Bloco de texto:
┄┄┄┄┄┄
São muitas as tecnologias de segurança disponíveis e já utilizadas em outros serviços digitais. O Uber, por exemplo, faz reconhecimento facial de seus motoristas por meio da câmera do celular. A gigante de telefonia Vodafone, que também está no consórcio, pode auxiliar no desenvolvimento de segurança para as transações. Os smartphones já estão sendo fabricados com desbloqueio por biometria; grandes bancos utilizam esse método para acesso às contas de usuários. 

Seja lá qual for, a solução deve ser leve e desenhada para rodar em todos os aparelhos celulares e em situações de redes congestionadas e emergentes. 

Por que a Libra pode dar errado?

Como vai funcionar a regulamentação da moeda em tantos países no planeta? 

Vocês devem lembrar como a aderência ao Uber pelo público não afetou e nem acalentou o coração dos legislativos em todas as nações. A empresa sofreu (e ainda sofre) duras penas e proibições em alguns mercados. Barcelona chegou a proibir o aplicativo, enquanto o Brasil o taxou. 

A Libra promete taxas muito baixas. Mas, e quando ela efetivamente desembarcar nas economias em todos os cantos do mundo? Será que os Governos darão sinal verde para sua adoção? Será que todas estas grandes empresas continuarão no consórcio se não houver regulamentação?
┄┄┄┄┄┄
Dados armazenados:
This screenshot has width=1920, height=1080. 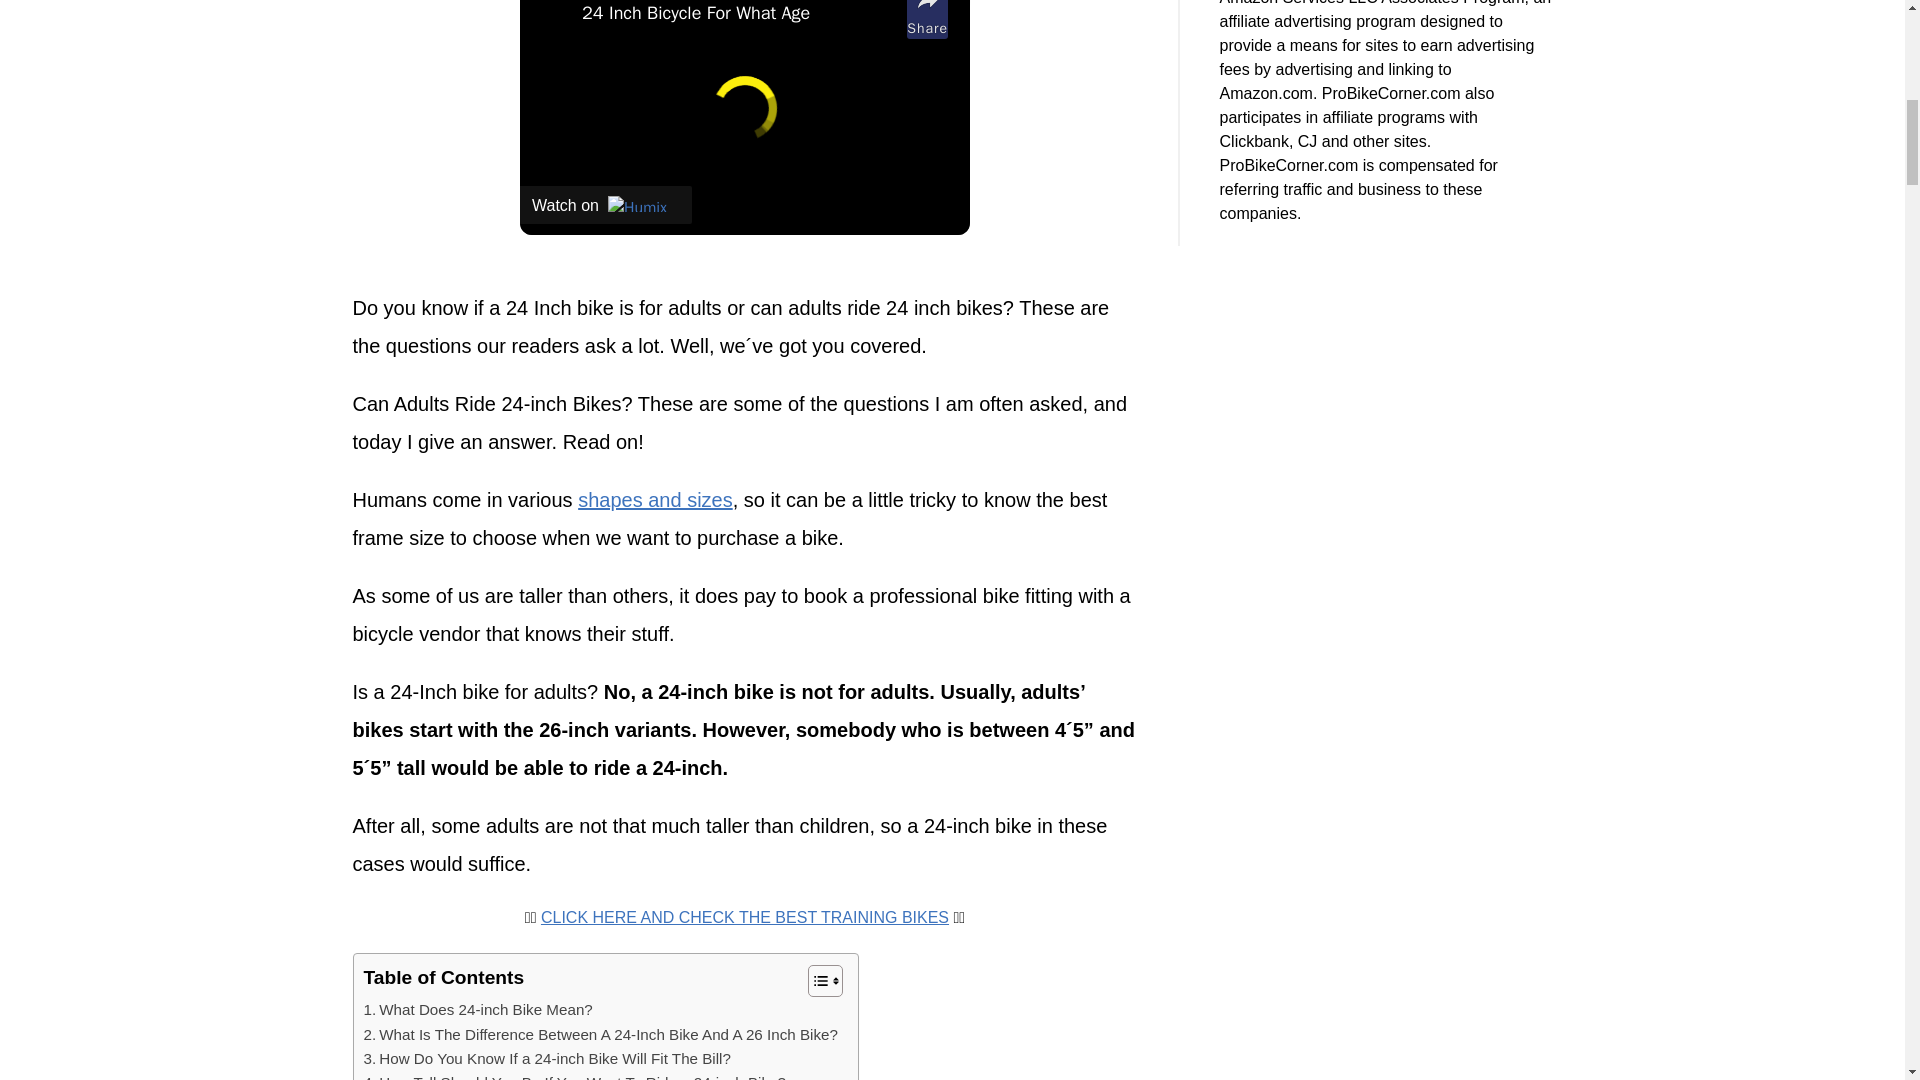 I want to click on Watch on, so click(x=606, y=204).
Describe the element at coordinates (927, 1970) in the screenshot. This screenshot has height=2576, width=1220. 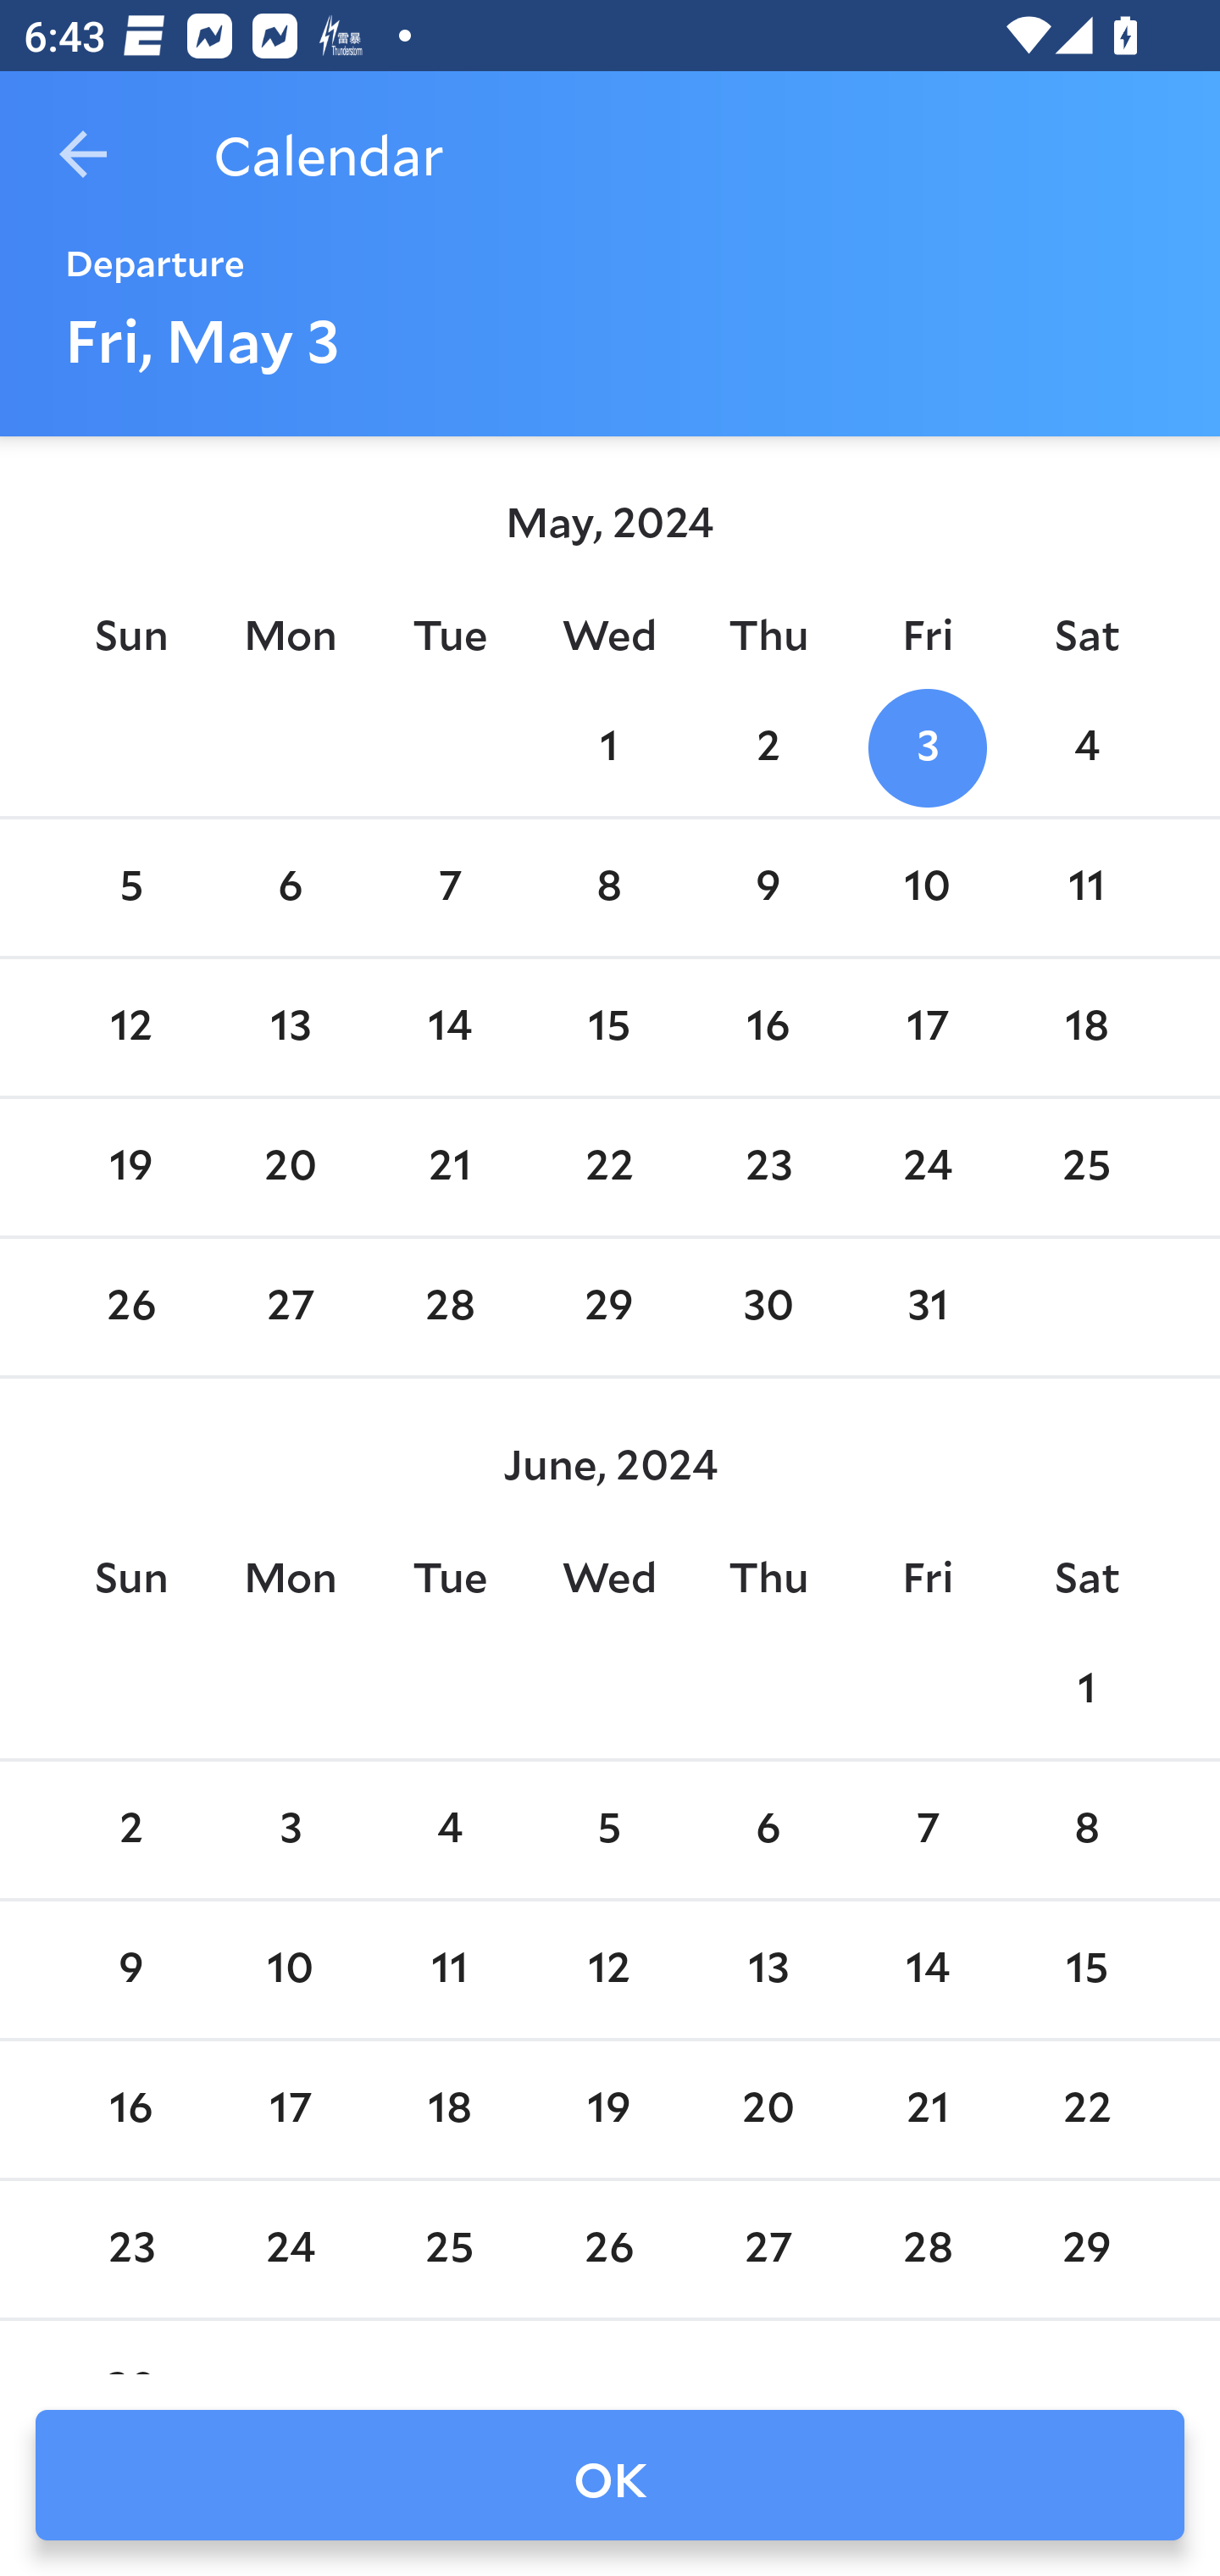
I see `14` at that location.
┄┄┄┄┄┄
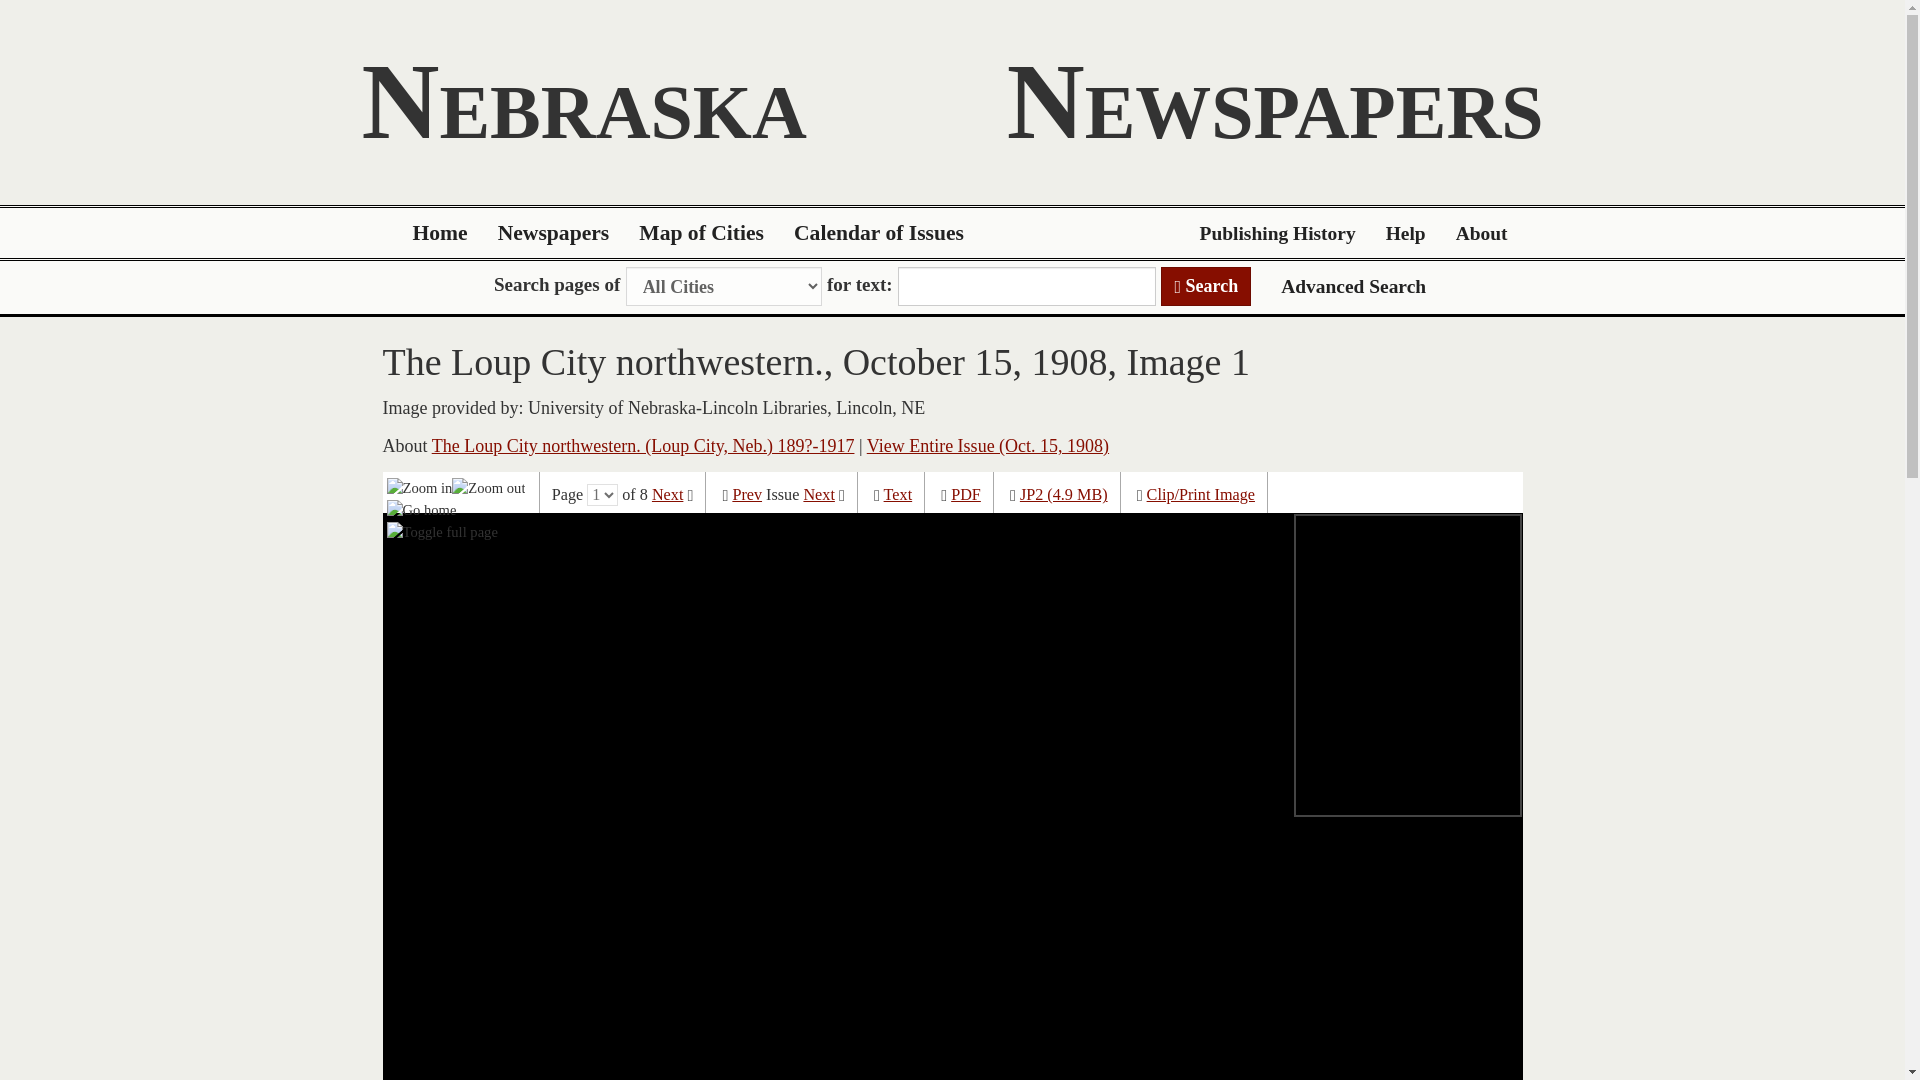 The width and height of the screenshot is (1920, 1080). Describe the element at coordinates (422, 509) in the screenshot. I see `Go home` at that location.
┄┄┄┄┄┄
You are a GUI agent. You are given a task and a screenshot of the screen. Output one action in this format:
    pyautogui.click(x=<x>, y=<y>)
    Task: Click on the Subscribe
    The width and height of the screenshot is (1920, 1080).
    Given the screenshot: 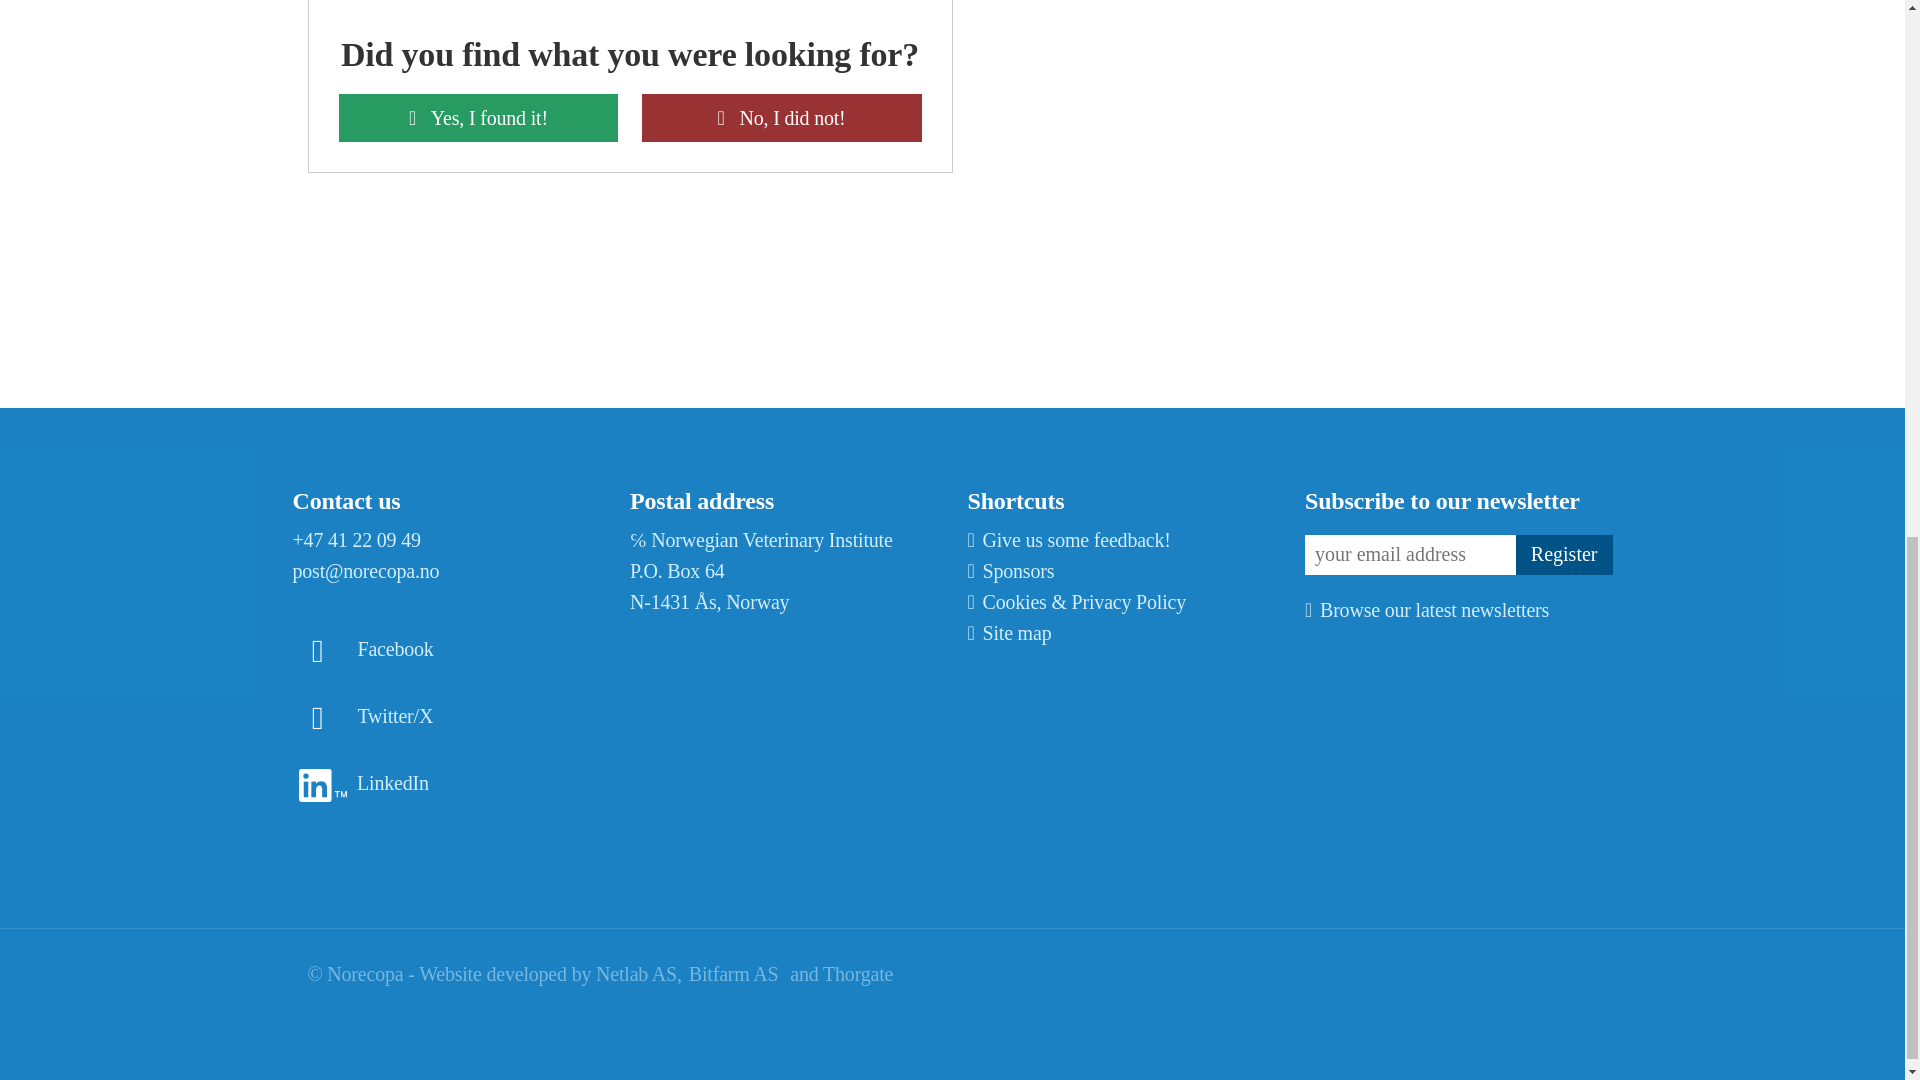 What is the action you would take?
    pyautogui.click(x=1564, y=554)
┄┄┄┄┄┄
Tarefas:
A – De acordo com o texto sobre a Libra, que medida Barcelona chegou a tomar em relação ao Uber?
B – Transcreva literalmente o trecho do texto sobre a Libra que vai de "Seja lá qual" até "pode dar errado?".
C – Dê prosseguimento ao texto sobre a moeda Libra a partir do ponto em que ele termina.

Respostas:
A – Barcelona chegou a proibir o aplicativo.

B –
Seja lá qual for, a solução deve ser leve e desenhada para rodar em todos os aparelhos celulares e em situações de redes congestionadas e emergentes. 

Por que a Libra pode dar errado?

C –
A The Economist levanta uma hipótese interessante: se cada depositante ocidental transferir um décimo de suas economias bancárias para a Libra, seu fundo de reserva ultrapassaria os US$ 2 trilhões, quase o dobro do valor de mercado da Apple. 

Imagine então se todos usuários do Facebook adotassem a Libra para suas transações financeiras? Ela poderia se tornar uma das maiores instituições financeiras do planeta, esmagando a soberania econômica dos governos.

Para começar a circular em muitos países, a criptomoeda deve ser taxada e seu mote de baixas tarifas pode perder força. Em julho, os Estados Unidos já começaram a movimentação para barrar a Libra no país. De acordo com a Reuters, o Partido Democrata lidera o projeto de lei para proibir qualquer companhia de tecnologia atuar como instituição financeira, limitando seu faturamento anual a US$ 25 bilhões para operar qualquer tipo de criptomoeda. 

O presidente Donald Trump também não gostou da ideia do Facebook lançar uma moeda própria. Ele argumenta que grupos criminosos conseguem arquitetar esquemas de lavagem de dinheiro e tráfico de drogas por meio das criptomoedas. O Facebook já recebeu um aviso para interromper o lançamento da Libra nos Estados Unidos.

A Índia também promete criminalizar a utilização das criptomoedas, enquanto a França acha que a Libra não trará problemas se seu uso for apenas para transações. A Inglaterra teme que a Libra substitua as moedas nacionais.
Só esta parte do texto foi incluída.